Halloween traditions around the world vary. Not everyone goes trick or treating and dresses up as a scary character from a movie. Countries have different traditions that are all unique in their own way, but they all have one thing in common – the dead are celebrated.
We put together 7 interesting traditions around the world.
CHINA + HONG KONG
Halloween in China is known as Teng Chieh, where they place food and water in front of old photos of dead family members. They also light bonfires and lanterns so the spirits can make their way back to earth for that night. The Chinese do other traditional days of the dead such as Hungry Ghost Festival and the Double 9 Festival where they drink tea and worship spirits.
The Hungry Ghost Festival is popular in Hong Kong, where is it called Yue Lan. The festival is celebrated on the fifteen day of the seventh month in the lunar calendar and consists of incense, Chinese opera and other performances. The significance behind Yue Lan comes from the belief that the deceased ancestors come out from the underworld during that month. It is also believed that during that month. The spirits roam around the world, so people burn fruits, food and money to ease their spirit.
Mexicans do their own version of Halloween where they have something called the Day of the Dead. This public holiday includes huge parties and picnics besides the graves of dead relatives. The holiday comes from the Mexicans believing that on October 31st at midnight, the gates of heaven are opened and the child spirits are reunited with their families for that day. On Nov 2, the adult spirits then come down and they all celebrate together until they have to go back. The holiday is loud, vibrant and full of colourful skulls!

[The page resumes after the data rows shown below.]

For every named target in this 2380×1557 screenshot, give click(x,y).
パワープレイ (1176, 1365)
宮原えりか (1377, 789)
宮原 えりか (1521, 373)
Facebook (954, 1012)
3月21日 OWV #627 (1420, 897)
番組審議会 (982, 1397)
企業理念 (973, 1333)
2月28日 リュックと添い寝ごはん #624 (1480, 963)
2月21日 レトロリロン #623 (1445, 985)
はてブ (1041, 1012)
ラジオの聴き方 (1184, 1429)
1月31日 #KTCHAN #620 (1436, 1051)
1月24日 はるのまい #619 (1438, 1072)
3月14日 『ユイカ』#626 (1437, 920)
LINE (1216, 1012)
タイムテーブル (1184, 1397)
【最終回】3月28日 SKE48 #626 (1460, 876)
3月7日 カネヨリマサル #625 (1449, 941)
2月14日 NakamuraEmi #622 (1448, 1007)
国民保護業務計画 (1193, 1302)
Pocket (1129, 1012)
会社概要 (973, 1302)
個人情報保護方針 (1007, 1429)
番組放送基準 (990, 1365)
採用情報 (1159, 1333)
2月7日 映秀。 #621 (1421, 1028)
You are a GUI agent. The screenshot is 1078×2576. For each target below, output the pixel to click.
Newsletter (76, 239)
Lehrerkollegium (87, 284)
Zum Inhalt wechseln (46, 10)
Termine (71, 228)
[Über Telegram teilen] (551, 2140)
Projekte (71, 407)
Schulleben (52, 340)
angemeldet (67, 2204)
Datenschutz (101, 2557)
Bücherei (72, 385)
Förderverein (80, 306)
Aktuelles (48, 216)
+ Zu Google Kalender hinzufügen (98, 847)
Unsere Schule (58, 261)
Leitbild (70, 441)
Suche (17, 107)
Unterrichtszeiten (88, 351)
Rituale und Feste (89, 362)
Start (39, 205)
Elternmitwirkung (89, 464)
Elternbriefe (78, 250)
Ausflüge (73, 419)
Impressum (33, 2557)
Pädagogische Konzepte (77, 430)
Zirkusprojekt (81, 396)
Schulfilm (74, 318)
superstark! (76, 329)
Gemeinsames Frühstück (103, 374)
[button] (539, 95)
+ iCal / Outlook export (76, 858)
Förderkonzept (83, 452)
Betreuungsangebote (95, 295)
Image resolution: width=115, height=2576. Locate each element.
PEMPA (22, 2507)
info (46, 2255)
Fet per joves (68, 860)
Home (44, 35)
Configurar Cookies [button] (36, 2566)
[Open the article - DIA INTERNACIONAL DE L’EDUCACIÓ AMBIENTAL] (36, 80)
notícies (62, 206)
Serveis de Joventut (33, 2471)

Halloween is called Alla Helgons Dag in Sweden, which translates to Al Saints Day. Kids and Uni students are given shorter days/or days off to celebrate the holiday which is slowly becoming popular. The customs include lighting candles to put on graves, particularly children’s. The candles are sometimes special ones, which stay lit for 50 hours so they burn through the weekend.
Some people leave bread, water and a light lamp on the table before they go to sleep. They do this because they believe that these items would welcome the dead souls back to earth for that night due to the strong energies!
The three-day Obon Festival is specially for those spirits of passed loved ones, and is therefore similar to Halloween. The time is meant to honour passed ancestors where the Japanese take care and clean their graves as the spirits are believed to return during that time. A common tradition is for the Japanese to do a special ‘bon dance’ during this time so they can lure in their ancestors spirits. They also have carnivals and light lanterns that float down the river.
Guy Fawkes Day/Bonfire Night is celebrated in England. The day celebrates the discovery of the Gunpowder plot, which was organised by conspirators to blow up the Parliament House in London in the 1600s. To celebrate, the English set off fireworks and have bonfires with garden rubbish, etc. Some even burn a model of a man/scarecrow to celebrate that the plot failed.